Similarly, aside from getting beat up by Atticus, Montrose doesn’t ever fully feel the effects of killing Yahima. Instead of getting punished in some magical or divine way, Montrose gets rewarded with a coming-out party. It’s as if killing Yahima was the key to Montrose finally accepting himself. That doesn’t make any sense.
While I haven’t read all of Lorde’s work, I feel like her writings on the oppressed utilizing or gaining the oppressor’s tools are a warning, not wishful thinking. She said we shouldn’t be aspiring to achieve the master’s tools and disregard our own, self-made tools for freedom. In other words, we should be wary of becoming what we fear.
Killing Yahima and sexually assaulting someone is, indeed, Ruby and Montrose becoming what should be feared. Yet, there are no consequences for this.
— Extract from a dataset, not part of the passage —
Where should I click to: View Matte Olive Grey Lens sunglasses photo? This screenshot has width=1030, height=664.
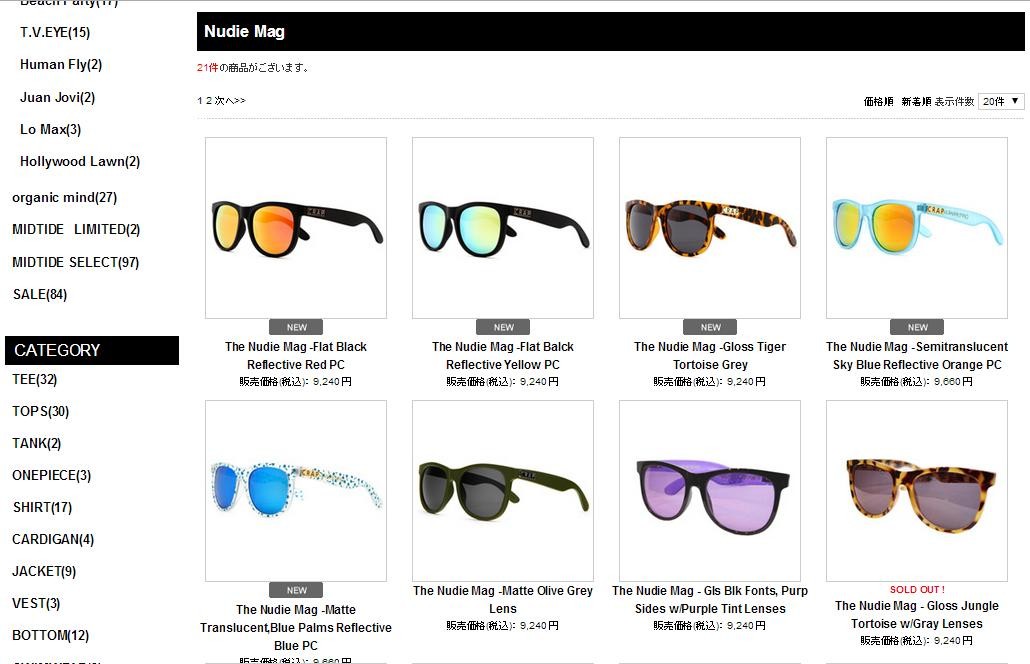point(503,491)
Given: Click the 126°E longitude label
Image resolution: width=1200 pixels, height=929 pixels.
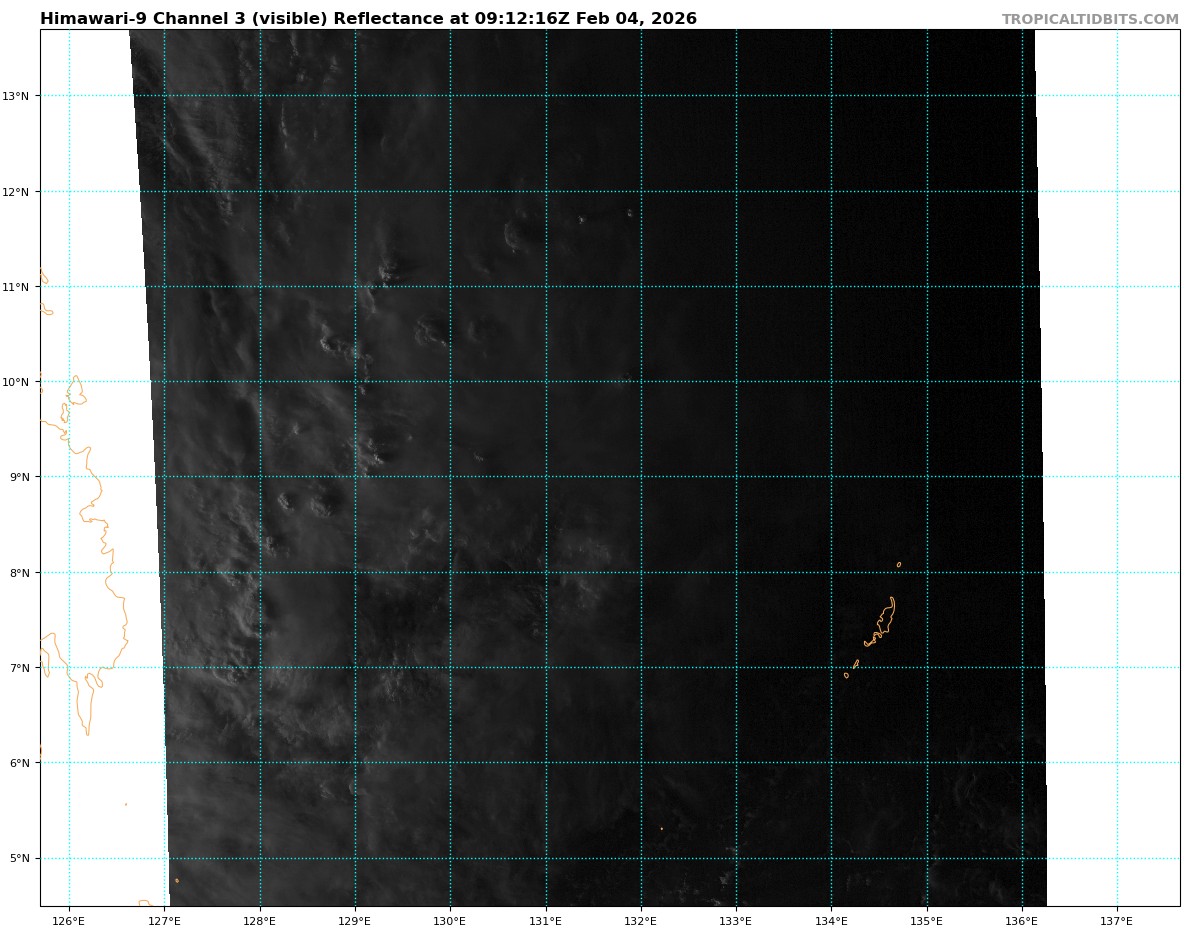Looking at the screenshot, I should [69, 920].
Becoming an oppressor shouldn’t be celebrated. Instead, it should be cause for concern at the very least. If anything, Lovecraft Country should treat this latent desire within its characters as an emotional and psychological emergency.
Final verdict: Lovecraft Country is great on scholarship, but not on follow-through
With all of this said, it’s not like a don’t appreciate Lovecraft Country. I understand its importance in the canon of Black Renaissance Television. But I do wish that the story choices backed up the series’ alleged significance and prestige.
Despite the hype on Twitter, I’m not sure if the ratings were extreme enough for HBO to want a second season. I could be wrong, and if I am, I will check out the second season to see if the writers have corrected some of their mistakes. But as it stands right now, Lovecraft Country provides much intellectual fodder and references for folks familiarizing themselves with Black American history. But for people who want something deeper, something that’s more invested in Lorde’s philosophy, watching Lovecraft Country could be aggravating.